- EXERCÍCIOS PROPOSTOS:
1. Responda, com base no texto sobre a segunda dose da vacina:
(a) Qual é o cargo de Albert Bourla?
(b) De que animal provém o adenovírus usado na versão de Oxford?
(c) Em que mês e ano uma vacina contra o ebola foi aprovada para uso nos Estados Unidos?
2. Traduza para o inglês a seguinte frase do texto sobre a segunda dose da vacina: "Enquanto a versão Oxford usa um adenovírus de chimpanzés, a russa inclui uma mistura de dois tipos humanos."
3. Dê prosseguimento ao texto sobre a segunda dose da vacina a partir da última frase apresentada.

Podemos pular a segunda dose da vacina?
"Os testes pré-clínicos teriam mostrado que não haveria imunidade suficiente após uma única dose. Então, eles (cientistas) optaram por duas", diz Dunn-Walters.
Da mesma forma, durante a fase três de testes, havia mais anticorpos e células T no sangue após duas doses do que após uma.
Em dezembro, o CEO da Pfizer, Albert Bourla, explicou que seria um "grande erro" pular a segunda dose, porque ela quase dobra a quantidade de proteção que obtemos.
A própria Pfizer e a BioNTech já pediram cautela uma vez que seus dados terminam no dia 21, e "não há informações que demonstrem que a proteção após a primeira dose é mantida após 21 dias".
É possível que a proteção que as pessoas parecem ter caia repentinamente depois desse ponto - na verdade, isso não seria de todo o modo surpreendente, com base na maneira como o sistema imunológico geralmente funciona.
A estimativa confiável de quanto tempo a proteção de uma única dose pode durar é ainda mais complicada pelo fato de todas as vacinas covid-19 atualmente aprovadas estarem usando tecnologia totalmente nova.
As vacinas Oxford-AstraZeneca e Sputnik-V envolvem versões modificadas de adenovírus — um grupo que pode se dividir em muitos tipos de células diferentes e causar uma série de doenças, como infecções respiratórias.
Enquanto a versão Oxford usa um adenovírus de chimpanzés, a russa inclui uma mistura de dois tipos humanos.
O vírus foi alterado para as vacinas para que seja seguro e não possa fazer mais cópias de si mesmo dentro das células. Ele é capaz de ensinar o corpo a reconhecer o coronavírus codificando as instruções que emulam uma característica encontrada em sua superfície, a proteína spike.
Embora os adenovírus vêm sendo usados em vacinas contra o câncer e terapia genética por anos, eles só tinham sido usados uma vez antes para prevenir uma infecção viral — uma vacina contra o ebola usando esse método foi aprovada para uso nos Estados Unidos em dezembro de 2019.
As vacinas da Moderna e da Pfizer-BioNTech, por outro lado, são indiscutivelmente ainda mais pioneiras.
Ambas contêm incontáveis fragmentos minúsculos de mRNA, que — assim como a vacina baseada em adenovírus — codificam a proteína spike da superfície do coronavírus.

- DADOS FORNECIDOS:

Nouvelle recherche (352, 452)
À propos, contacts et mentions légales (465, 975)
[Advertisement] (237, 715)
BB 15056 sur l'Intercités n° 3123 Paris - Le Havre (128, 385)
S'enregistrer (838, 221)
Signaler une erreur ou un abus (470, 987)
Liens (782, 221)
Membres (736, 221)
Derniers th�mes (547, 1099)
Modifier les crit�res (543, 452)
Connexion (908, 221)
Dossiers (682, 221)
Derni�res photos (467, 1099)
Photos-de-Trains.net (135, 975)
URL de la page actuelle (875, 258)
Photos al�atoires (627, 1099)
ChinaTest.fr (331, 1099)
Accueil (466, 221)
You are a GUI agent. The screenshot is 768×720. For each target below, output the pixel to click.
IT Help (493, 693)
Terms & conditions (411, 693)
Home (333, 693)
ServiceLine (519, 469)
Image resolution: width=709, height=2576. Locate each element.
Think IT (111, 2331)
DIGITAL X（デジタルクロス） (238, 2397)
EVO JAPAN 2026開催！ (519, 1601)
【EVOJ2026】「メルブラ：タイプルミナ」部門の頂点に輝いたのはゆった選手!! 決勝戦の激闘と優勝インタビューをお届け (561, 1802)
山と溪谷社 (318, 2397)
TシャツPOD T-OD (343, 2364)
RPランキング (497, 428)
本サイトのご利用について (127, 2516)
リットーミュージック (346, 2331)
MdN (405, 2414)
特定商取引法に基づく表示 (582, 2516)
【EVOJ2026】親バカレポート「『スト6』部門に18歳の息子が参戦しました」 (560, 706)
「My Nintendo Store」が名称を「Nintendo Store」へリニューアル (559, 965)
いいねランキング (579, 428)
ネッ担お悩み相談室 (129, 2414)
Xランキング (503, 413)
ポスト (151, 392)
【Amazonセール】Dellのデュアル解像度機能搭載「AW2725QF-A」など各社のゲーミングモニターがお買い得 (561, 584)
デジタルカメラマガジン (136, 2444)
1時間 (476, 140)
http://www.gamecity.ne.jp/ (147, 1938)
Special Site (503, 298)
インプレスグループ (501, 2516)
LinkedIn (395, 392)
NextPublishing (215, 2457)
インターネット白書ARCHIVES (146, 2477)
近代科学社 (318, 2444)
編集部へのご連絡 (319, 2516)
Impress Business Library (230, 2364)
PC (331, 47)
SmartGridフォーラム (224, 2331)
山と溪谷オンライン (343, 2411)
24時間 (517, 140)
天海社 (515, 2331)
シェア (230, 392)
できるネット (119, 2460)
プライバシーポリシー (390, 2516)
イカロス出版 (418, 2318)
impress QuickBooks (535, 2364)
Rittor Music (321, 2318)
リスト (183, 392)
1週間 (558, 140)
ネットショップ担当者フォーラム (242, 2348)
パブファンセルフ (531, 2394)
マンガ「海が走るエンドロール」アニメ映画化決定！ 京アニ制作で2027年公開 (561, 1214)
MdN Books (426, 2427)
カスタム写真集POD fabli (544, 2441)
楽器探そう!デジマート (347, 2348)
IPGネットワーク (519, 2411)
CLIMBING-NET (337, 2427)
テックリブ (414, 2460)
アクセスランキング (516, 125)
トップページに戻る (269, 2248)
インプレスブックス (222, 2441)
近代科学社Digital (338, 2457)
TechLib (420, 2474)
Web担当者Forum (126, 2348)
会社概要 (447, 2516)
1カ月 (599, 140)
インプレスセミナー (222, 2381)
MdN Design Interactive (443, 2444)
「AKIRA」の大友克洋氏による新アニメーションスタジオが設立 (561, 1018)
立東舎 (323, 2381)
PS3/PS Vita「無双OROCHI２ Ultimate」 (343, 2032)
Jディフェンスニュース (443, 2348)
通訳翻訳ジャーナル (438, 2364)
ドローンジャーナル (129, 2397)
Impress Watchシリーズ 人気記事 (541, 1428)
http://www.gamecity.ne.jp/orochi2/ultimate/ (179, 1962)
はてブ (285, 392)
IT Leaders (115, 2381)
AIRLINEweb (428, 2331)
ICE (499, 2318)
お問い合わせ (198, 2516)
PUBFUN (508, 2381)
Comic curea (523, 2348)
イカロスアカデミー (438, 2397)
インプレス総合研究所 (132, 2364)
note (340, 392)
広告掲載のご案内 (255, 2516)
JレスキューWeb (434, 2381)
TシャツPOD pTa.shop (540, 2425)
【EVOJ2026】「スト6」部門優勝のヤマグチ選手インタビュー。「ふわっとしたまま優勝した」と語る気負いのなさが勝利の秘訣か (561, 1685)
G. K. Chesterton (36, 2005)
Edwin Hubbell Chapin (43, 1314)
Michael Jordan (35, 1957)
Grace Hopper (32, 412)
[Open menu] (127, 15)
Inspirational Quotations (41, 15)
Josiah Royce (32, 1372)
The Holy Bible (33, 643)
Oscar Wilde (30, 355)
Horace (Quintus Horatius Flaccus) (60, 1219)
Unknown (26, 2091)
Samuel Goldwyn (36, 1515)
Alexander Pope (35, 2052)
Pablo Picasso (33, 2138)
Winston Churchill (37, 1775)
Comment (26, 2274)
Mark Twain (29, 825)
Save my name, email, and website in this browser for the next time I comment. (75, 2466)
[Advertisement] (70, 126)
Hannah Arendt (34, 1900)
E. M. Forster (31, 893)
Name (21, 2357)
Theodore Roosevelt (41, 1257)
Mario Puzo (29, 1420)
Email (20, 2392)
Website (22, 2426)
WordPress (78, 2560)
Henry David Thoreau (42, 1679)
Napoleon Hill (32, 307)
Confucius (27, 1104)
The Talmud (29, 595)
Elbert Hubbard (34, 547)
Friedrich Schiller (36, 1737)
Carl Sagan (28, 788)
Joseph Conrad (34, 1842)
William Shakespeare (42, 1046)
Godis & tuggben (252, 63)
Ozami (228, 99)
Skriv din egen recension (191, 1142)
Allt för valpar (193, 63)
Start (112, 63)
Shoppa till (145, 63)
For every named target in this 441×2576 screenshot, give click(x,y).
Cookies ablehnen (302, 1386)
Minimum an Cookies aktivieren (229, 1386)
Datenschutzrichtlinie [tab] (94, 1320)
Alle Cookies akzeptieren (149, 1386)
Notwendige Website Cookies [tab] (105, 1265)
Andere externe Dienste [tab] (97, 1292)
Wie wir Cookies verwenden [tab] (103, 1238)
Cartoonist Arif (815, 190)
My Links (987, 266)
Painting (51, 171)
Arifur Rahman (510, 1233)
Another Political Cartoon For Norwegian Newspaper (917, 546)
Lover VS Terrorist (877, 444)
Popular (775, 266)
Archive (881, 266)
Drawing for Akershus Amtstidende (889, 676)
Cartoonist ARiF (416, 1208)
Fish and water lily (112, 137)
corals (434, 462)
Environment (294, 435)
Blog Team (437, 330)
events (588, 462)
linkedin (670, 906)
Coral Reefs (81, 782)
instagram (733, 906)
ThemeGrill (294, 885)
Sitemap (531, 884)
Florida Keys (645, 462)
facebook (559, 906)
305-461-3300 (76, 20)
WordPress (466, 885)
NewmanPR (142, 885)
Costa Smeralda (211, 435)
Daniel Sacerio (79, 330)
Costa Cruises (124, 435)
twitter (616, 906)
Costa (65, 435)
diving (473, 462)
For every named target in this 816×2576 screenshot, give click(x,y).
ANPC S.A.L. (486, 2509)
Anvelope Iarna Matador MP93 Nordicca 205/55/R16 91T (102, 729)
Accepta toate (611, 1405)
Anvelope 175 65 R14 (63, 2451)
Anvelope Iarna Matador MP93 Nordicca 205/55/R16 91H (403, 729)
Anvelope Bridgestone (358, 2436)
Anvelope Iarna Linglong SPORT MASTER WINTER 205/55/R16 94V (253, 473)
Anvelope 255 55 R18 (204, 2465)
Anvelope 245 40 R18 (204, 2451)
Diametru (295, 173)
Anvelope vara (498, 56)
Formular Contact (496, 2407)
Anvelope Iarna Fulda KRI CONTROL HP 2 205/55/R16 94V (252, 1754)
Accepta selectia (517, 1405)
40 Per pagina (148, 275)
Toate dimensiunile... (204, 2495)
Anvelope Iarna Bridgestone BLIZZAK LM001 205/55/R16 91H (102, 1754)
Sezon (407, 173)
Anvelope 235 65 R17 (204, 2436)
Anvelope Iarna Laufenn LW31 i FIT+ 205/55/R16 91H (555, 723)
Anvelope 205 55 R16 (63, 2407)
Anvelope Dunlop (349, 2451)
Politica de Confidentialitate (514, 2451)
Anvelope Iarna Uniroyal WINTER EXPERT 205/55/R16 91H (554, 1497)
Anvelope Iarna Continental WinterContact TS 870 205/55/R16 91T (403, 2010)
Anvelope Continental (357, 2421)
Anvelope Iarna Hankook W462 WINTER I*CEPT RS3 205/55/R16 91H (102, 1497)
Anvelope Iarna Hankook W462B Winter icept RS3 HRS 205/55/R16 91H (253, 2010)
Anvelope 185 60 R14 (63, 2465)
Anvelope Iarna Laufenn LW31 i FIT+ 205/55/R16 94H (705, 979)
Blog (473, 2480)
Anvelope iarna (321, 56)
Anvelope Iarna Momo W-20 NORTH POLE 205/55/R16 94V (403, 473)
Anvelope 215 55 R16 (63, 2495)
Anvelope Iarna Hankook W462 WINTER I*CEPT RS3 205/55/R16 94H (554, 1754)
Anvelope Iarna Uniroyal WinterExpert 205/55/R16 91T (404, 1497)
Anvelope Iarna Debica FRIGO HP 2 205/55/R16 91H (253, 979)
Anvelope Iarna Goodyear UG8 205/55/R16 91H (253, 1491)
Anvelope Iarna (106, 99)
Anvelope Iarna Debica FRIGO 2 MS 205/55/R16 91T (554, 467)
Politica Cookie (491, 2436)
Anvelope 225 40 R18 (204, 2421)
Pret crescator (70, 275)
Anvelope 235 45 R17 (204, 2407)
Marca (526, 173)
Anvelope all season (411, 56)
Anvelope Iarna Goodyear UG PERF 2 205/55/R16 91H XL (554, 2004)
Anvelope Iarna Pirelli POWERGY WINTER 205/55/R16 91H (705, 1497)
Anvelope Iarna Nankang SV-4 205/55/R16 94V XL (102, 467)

- RESPOSTAS A SEGUIR:
1.
(a) CEO da Pfizer.
(b) De chimpanzés.
(c) Em dezembro de 2019.

2. While the Oxford version uses a chimpanzee adenovirus, the Russian one includes a mixture of two human types.

3.
Eles são as únicas vacinas de mRNA que já foram aprovadas para uso em humanos.
Portanto, sem poder estabelecer comparações prévias, o mundo se encontra em um território desconhecido.
Ronald Corley, professor de microbiologia da Universidade de Boston, nos Estados Unidos, explicou recentemente que há muitas incógnitas sobre as vacinas, como se funcionarão tão bem em pessoas de diferentes etnias e quanto tempo vai durar a imunidade.
A CoronaVac contém partículas de coronavírus inativadas. Este método é menos incomum - o conceito de usar patógenos mortos em vacinas existe desde o fim do século 19.
No entanto, não sabemos quanto tempo durará a imunidade, já que nenhuma vacina feita a partir de um membro dessa família de vírus havia sido aprovada antes da pandemia.
A imunidade leva tempo para se desenvolver
Por fim, Dunn-Walters faz questão de salientar que a imunidade leva tempo para se desenvolver - então, independentemente de uma única dose de qualquer uma das vacinas covid-19 poder fornecer proteção, não estaremos totalmente imunes nas primeiras semanas.
"Há uma parte do sistema imunológico que chamamos de imunidade inata, que responde imediatamente", diz Dunn-Walters.
Isso abrange barreiras físicas à infecção, como a pele, bem como certos tipos de glóbulos brancos e sinais químicos.
Mas a especialista explica que esse tipo de imunidade geralmente não pode prevenir a doença por conta própria — e não é afetada pelas vacinas.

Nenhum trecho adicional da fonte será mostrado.